Abstract

The objective of this study is to show that pregnancy is a unique immune phenomenon because the feto-placental unit can develop without being attacked by the maternal immune system despite the admixing of maternal and fetal cells. There is a growing body of evidence that regulatory T cells (Tregs) act as modulators of vascular homeostasis. The aim of this study was to evaluate the role of interleukin-10 polymorphism along with leptin in the pathogenesis of preeclampsia. The study was carried out on 20 primigravida pregnant women with preeclampsia and 20 normal primigravida pregnant women.
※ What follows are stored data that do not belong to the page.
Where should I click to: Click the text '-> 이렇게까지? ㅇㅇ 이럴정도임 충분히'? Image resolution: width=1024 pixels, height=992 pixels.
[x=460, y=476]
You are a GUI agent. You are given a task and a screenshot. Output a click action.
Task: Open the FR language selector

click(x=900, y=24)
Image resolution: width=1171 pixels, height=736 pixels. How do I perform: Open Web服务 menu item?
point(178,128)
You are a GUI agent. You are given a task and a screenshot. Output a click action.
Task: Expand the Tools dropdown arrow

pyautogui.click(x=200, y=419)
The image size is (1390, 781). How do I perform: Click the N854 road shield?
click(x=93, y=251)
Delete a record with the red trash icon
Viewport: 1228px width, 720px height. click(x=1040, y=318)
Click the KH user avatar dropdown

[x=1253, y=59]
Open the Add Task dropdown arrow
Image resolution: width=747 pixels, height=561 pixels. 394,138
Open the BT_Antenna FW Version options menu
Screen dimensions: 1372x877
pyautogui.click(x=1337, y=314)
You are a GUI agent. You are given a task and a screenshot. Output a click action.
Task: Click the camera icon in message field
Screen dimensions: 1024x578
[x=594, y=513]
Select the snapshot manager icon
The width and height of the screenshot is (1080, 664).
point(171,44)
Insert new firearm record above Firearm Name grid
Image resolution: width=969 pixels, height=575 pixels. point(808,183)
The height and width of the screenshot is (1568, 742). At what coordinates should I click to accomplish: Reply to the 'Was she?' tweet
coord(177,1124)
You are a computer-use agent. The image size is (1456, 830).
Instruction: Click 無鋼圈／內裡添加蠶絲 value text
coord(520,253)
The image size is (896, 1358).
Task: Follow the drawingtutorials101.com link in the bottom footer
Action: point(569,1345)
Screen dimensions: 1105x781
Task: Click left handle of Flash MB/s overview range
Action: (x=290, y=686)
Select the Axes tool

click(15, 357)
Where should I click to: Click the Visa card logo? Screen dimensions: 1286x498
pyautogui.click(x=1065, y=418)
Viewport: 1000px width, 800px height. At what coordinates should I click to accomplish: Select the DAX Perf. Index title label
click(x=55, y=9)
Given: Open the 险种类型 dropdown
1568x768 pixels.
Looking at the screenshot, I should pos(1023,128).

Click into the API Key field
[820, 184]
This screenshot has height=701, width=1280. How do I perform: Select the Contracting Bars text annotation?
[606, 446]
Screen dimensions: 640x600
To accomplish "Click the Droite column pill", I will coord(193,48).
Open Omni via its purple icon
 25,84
Blood samples sent for laboratory tests showed the presence of serum leptin, which was determined by DRGLeptin sandwich (Enzyme-linked immunosorbent assay (ELISA) technique) (EIA-2395; DRG International, Inc., Mountainside, NJ, USA) and serum IL-10 was determined by ELISA (Genzyme, Cambridge, MA, USA). The detection of IL-10 polymorphism was done by using polymerase chain reaction-restriction fragment length polymorphism (PCR-RFLP) techniques. The results of this study show that there was a significant difference between the frequency of genotype in patients and control group with regard to GG genotype, AA genotype, A allele, and G allele (P < .05) However, it was not significant with regard to the frequency of AG genotype (P > .05). The serum leptin was found to be significantly higher in preeclampsia group and with a more significant increase in AA genotype.